Stout and sturdy, with close white hair and a warm smile, Kaiser could pass as a grandmother headed for her golden years.

But the flannel shirt, barn boots, tough-as-nails-hands and weathered face tell her real story.

She’s a farmer, through and through.

Kaiser’s parents, Clyde and Bernadine, bought the farm in 1945. They paid $600 for 100 acres of land tucked into the valley, and began a family.

Kaiser was raised in Stowe from birth, graduated in 1963 from Stowe High School, then began a 20-year career as a registered nurse.

In 1977, she inherited the farm and land from Clyde and Bernadine and in 1983 moved there with her husband to begin farming.

They raised Clyde and Adam, but both chose other professions. Eventually she and her husband divorced.

Now, it’s just Christine on the farm.

“I don’t mind it.” Kaiser said. “It’s my lifestyle out here; it’s peaceful. I have a passion for the land; I want to sustain my lifestyle and keep my property. Maybe eventually develop a partnership with Clyde.”

Clyde lives in the midwest but Kaiser thinks he might move back to Vermont, maybe even build a home on some property adjacent to her small farmhouse.

Helpful neighbors

Kaiser works alone as a farmer, but the work is not always lonely.

Neighbors frequently stop by to help, particularly the Silva family, who live just up the valley.

Tom and Laurie Silva and their kids have been helping Kaiser since they moved to the area in 2000. Tom, in particular, has made pitching in part of his life. Often, after he finishes his workday, he throws on his barn clothes and heads to the farm.

“They’ve done so much for me,” Kaiser says of the Silvas. “Even when I’m not here, they’ll come down and help with the chores.”

Kaiser has named a few young goats after Laurie and her 12-year-old daughter Anna. “Their personalities match,” she says.

“We thought it would be a really good thing for our kids to learn how to work,” Laura said. “We really enjoy it.”

To make all the ends meet, Kaiser has learned to diversify her products. Between raising and selling turkeys (she was down to just 12 after raccoons took 20 this fall), selling 100 150 meat birds (a number she wants to expand), housing the cows, selling the feed and milking the goats (more than 30,000 pounds of milk this year), she’s able to pay all the bills.

Two years ago, after selling a chunk of land off Barrows Road, Kaiser bought a brand-new tractor. The 125-horsepower, 4-by-4 tractor has changed things on the farm.

“I’m able to spread my own manure now, and pulling the cutter is a lot safer,” she said.

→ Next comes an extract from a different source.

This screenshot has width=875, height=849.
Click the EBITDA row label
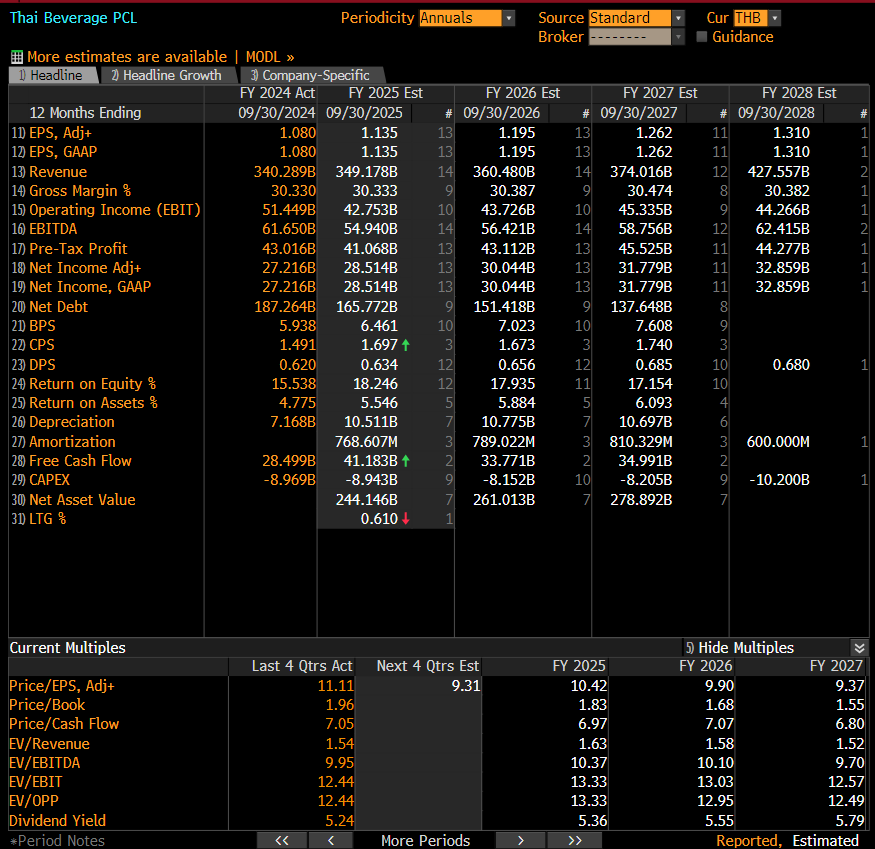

It’s no secret that the farm is a potential real-estate gold mine. The land is magnificent, and many people would pay an arm and leg for it.

“I’ve had people make offers,” she says. “But I tell them no way unless they want to pay well over a million.”

Eventually, Kaiser says, she’d be happiest to see her son take over the farm. And ideally, in her grand vision, she’d like the Stowe Land Trust to buy the land, ensuring its beauty would never be tarnished by development.

But that’s a long time away, and she has a lot of work to do.

“Home is where the heart is,” she says with a warm smile and a broad look over her property. “I’ve created a lifestyle here, and I’m happy.”